┌─ The data

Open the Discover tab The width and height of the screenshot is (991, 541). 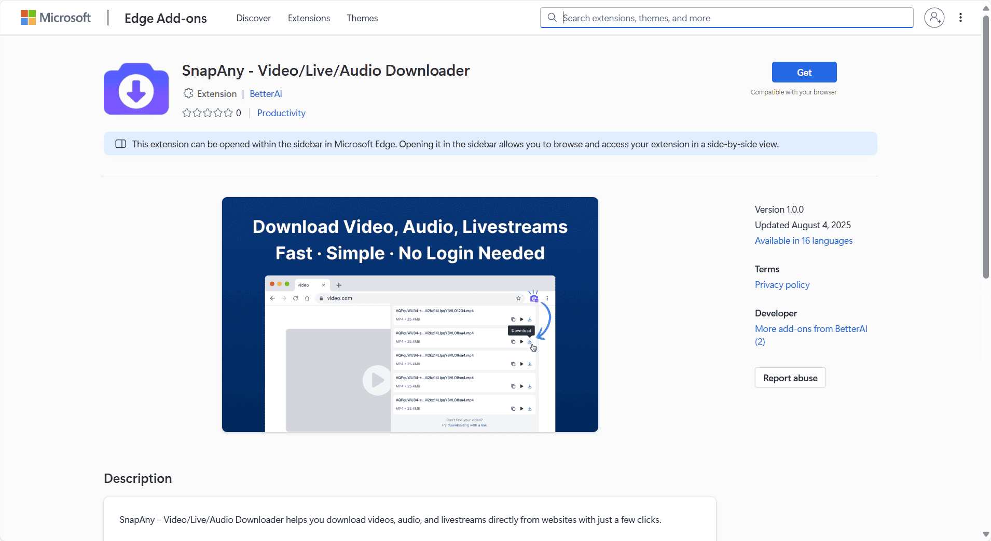[253, 18]
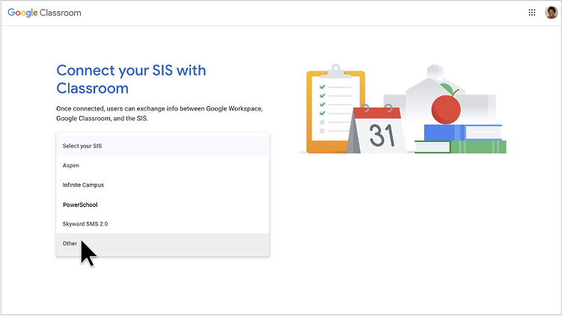Click the blue book illustration
This screenshot has height=316, width=562.
462,132
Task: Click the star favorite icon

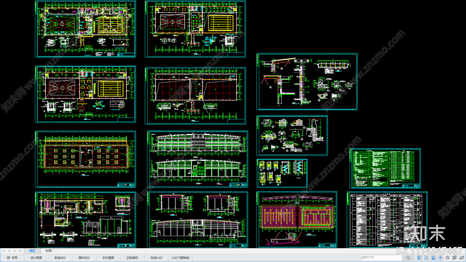Action: point(447,258)
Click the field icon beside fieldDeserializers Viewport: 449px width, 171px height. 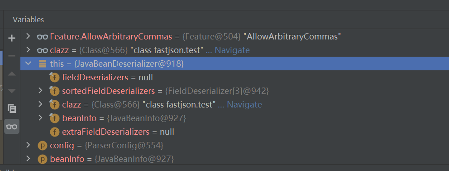click(x=54, y=78)
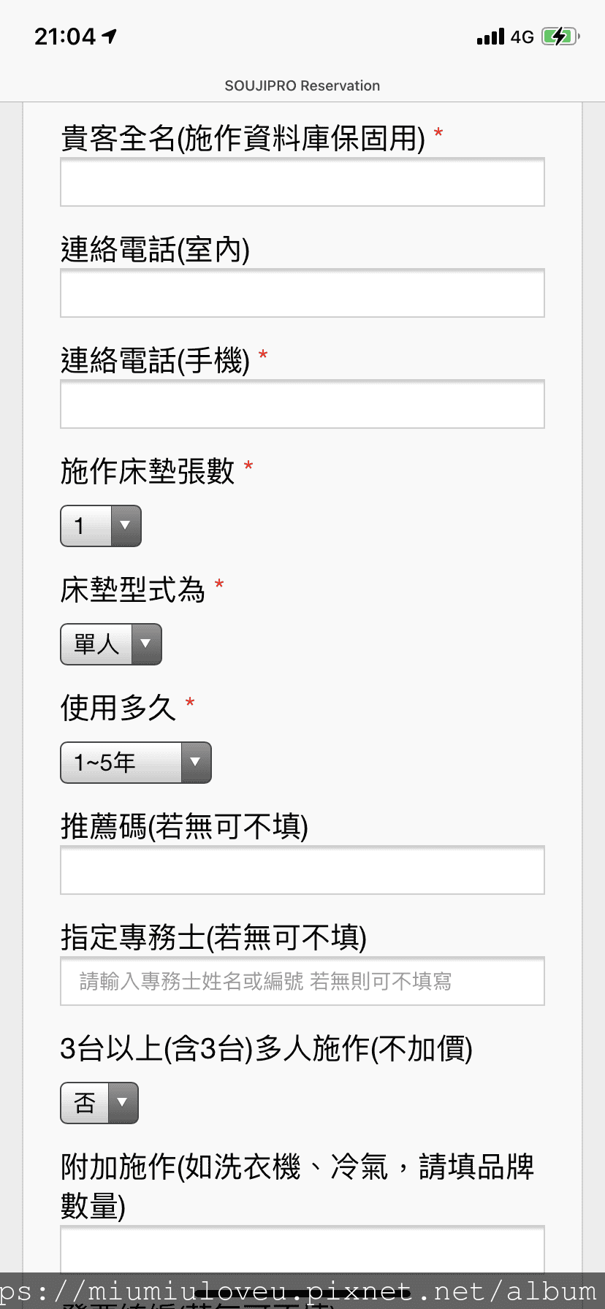Open the 多人施作 dropdown showing 否
Viewport: 605px width, 1309px height.
click(x=99, y=1103)
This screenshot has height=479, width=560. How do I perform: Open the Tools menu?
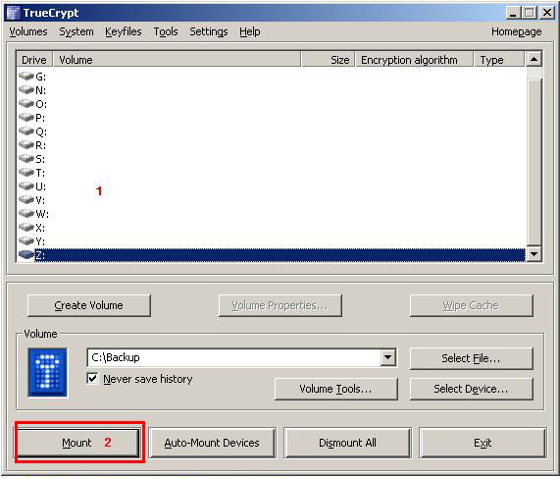point(166,31)
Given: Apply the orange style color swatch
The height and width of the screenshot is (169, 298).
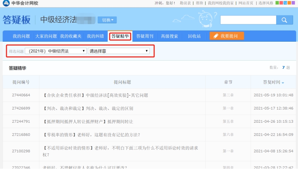Looking at the screenshot, I should click(x=289, y=3).
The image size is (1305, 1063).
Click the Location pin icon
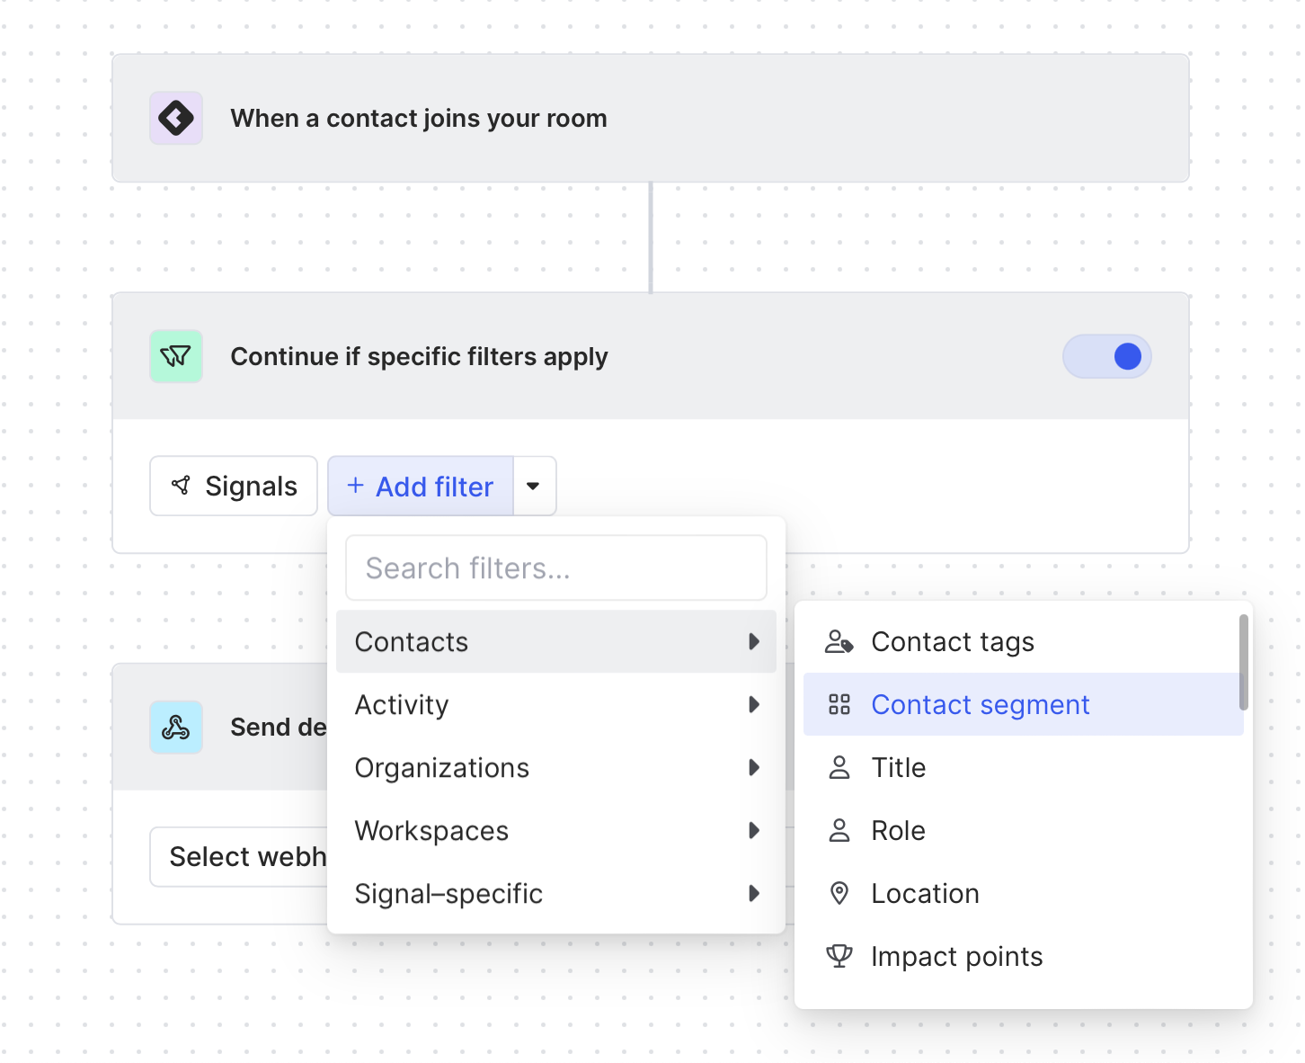839,893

└─

◆ Exercise description
Rewrite the records from the line containing "Given: Apply the orange style color swatch" through the end of the records, replacing "swatch" with "chip" and changing nothing else. Leave the pictures out of your answer.

◆ Task response
Given: Apply the orange style color chip
The height and width of the screenshot is (169, 298).
Looking at the screenshot, I should click(x=289, y=3).
The image size is (1305, 1063).
Click the Location pin icon
839,893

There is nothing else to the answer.